On–Off policies. (a) The cost map of the total percentage of labor days lost in 18 months versus the total percentage of population infected. The letters near the markers indicate the different policies as shown in Table 1. Purple markers are policies with the bounded Track and Test method and orange markers are with the Quarantine method with random tests. The purple and orange dotted curves show a comparison to the results of fixed lockdown policies with bounded Track and Test and with Quarantine and random tests, respectively. (b) The dynamics of the outbreak under policy A.

Lockdowns and quarantine

Lockdowns are a direct tool for limiting the progression rate of an infection: a “blanket lockdown” that reduces on average the probability of each interaction by a fraction X leads to an immediate reduction in the infection rate, reducing the basic reproductive number from \(R_0\) to \(R_e = (1-X)R_0\). In principle, a strict lockdown for a sufficient period of time can eradicate an infection completely. However, lockdowns have two key caveats as mitigation or containment tools: the first caveat is the high economic and social costs of lockdowns, and the second is that a full extinction state of the infection is not always feasible in practice due to its sensitivity to new incoming infections.

In Fig. 3, the red curves show the effect of using only lockdowns as a mitigation tool. The figures depict the cost maps of the total percentages of infected population and the percentages of labor days lost throughout a period of 18 months, in a closed system (Fig. 3a) and with a small flow of incoming infections (Fig. 3b). The numbers near each marker indicate the lockdown level and the dotted lines are linear interpolations. The results show a qualitative difference between closed and open systems: In a closed system, as seen in Fig. 3a, it is possible to hold a strong lockdown of \(80\%\) that reduces the effective reproductive number to below 1 and to eradicate the infection completely. This leads to an overall low percentage of infected population and to relatively low costs, since the lockdown can be removed after a short period once there are no more infections. However, Fig. 3b shows how adding even a small incoming flow of infections (a single new infection per week in a 100,000 population) leads to a different result; when relying solely on lockdowns, herd immunity is not reached and, in the lack of additional tools to restrain the spread of the infection, the lockdown cannot be removed and the economic cost remains high.

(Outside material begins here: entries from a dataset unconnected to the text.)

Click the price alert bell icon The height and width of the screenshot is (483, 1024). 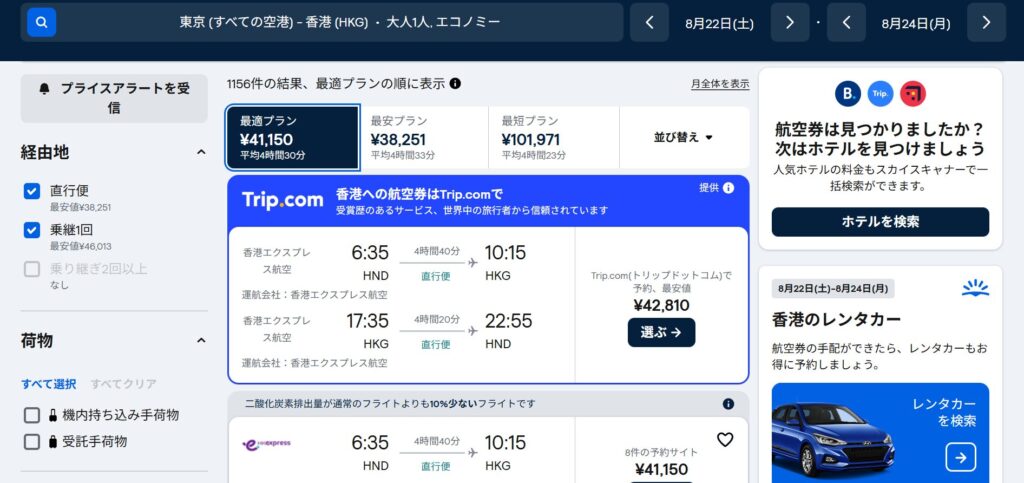click(x=44, y=88)
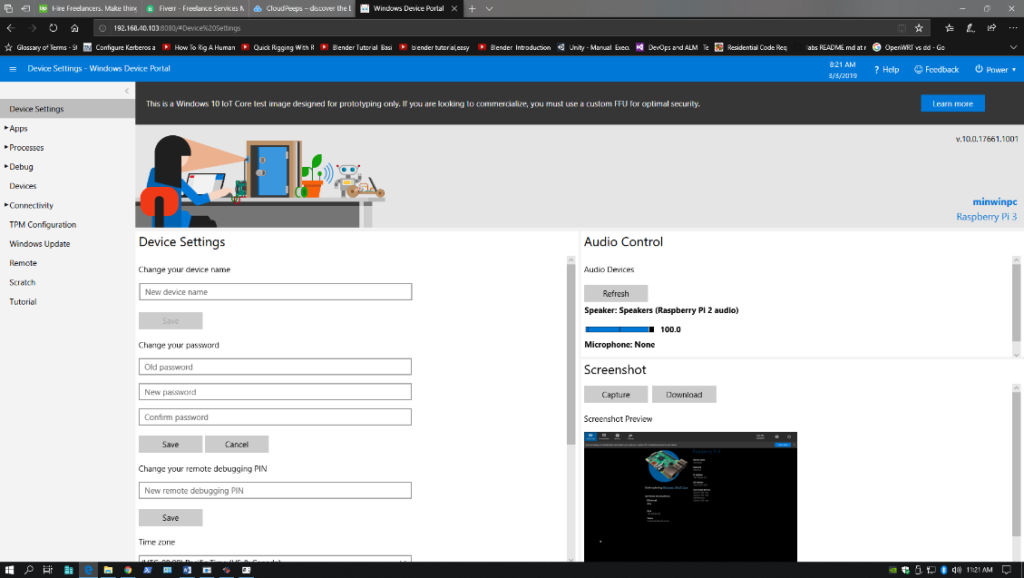Image resolution: width=1024 pixels, height=578 pixels.
Task: Click Capture to take a screenshot
Action: (x=615, y=394)
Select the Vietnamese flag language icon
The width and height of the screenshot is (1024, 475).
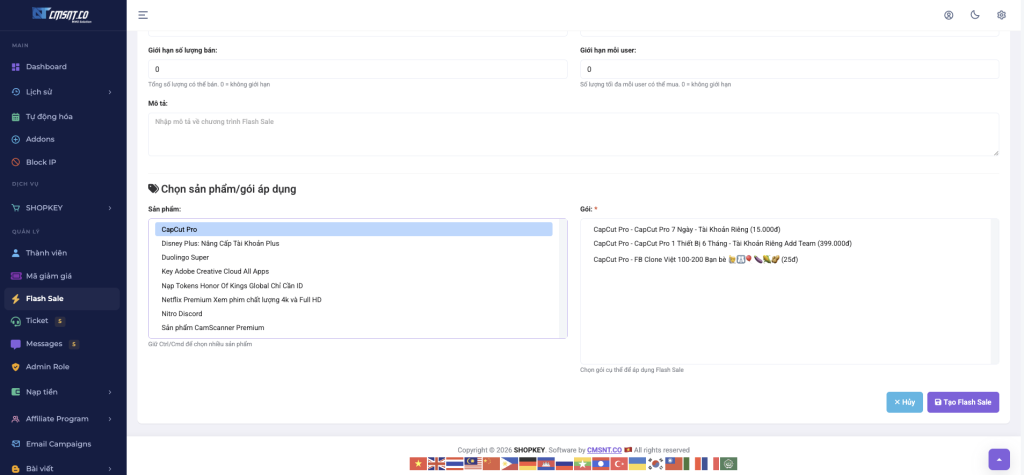coord(418,464)
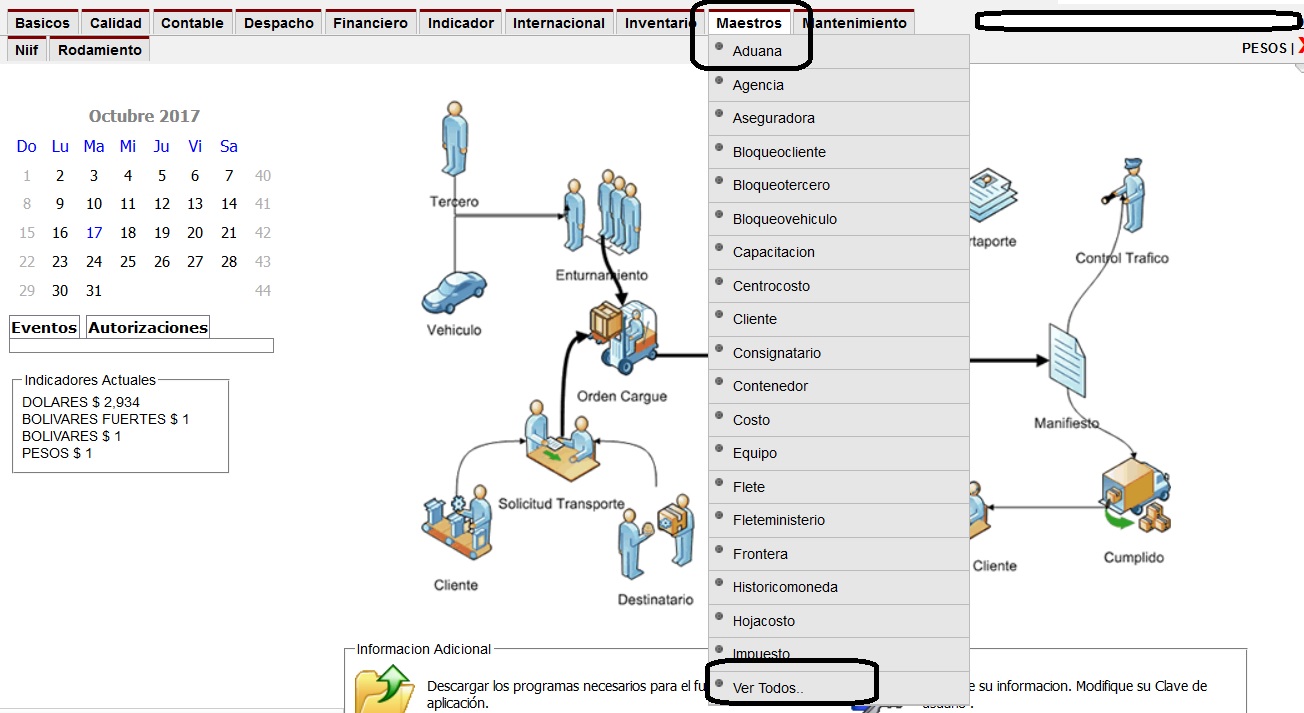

The curves show that in both closed and open systems there is a trade-off between mortality and labor days lost, but in systems that are \(100\%\) closed this trade-off breaks when moving from a subcritical to a supercritical lockdown level, while in the more realistic presence of some leakage of new infections the trade-off persists.

Next, we turn to look at the effect of quarantines. The yellow curves in Fig. 3 show the costs when symptomatic infected individuals are put in quarantine (i.e., the Quarantine method). It is clearly seen that the Quarantine method dominates the no-quarantine benchmark. I.e., for every fixed cost, Quarantine leads to a lower total infection percentage, and for every fixed infection percentage Quarantine has a lower cost than the no-quarantine benchmark. When looking at fixed lockdown levels and comparing the no-quarantine (red) and Quarantine (yellow) methods, we see that at low lockdown levels, quarantining symptomatic cases creates some trade-off between economic cost and the mortality rate, mainly in the closed system condition. This happens because a significant part of the population are symptomatic and quarantined, leading to a non-negligible loss of labor days. However, this trade-off breaks when the lockdown level is higher and closer to the critical value. E.g., at lockdown levels of 0.6 in both closed and open systems, Quarantine has lower economic costs and lower mortality rates than the no-quarantine benchmark.

The effectiveness of quarantines depends on the rate at which infected individuals develop symptoms. In an extreme case where all infected individuals are symptomatic and detected at an early time of their infectious stage, quarantining infected individuals may be sufficient to stop an outbreak. On the other extreme, if there are almost no symptomatic cases, then the infection is not considered dangerous and even a widespread outbreak is not a serious concern. The situation of intermediate values is harder to control: When only part of the infected individuals develop symptoms, and symptoms may start either early or late during the infectious stage of the disease, asymptomatic and pre-symptomatic individuals act as “invisible spreaders” of the infection, leading to high mortality. Fig. 2 shows the total population percentage of symptomatic cases as a function of the rate of symptoms, with and without quarantines. As can be seen, a high symptoms rate exerts “force” in two opposite directions: On the one hand, symptomatic cases can be detected and isolated, but on the other hand, a higher rate of symptoms naturally leads to more symptomatic cases. The tension between these two forces is expressed in the non-monotonic cost curves, both having a maximum point, with intermediate symptom rates resulting in high costs.

Tracking

Figure 6
figure 6

Track and test without any lockdown: outbreak dynamics.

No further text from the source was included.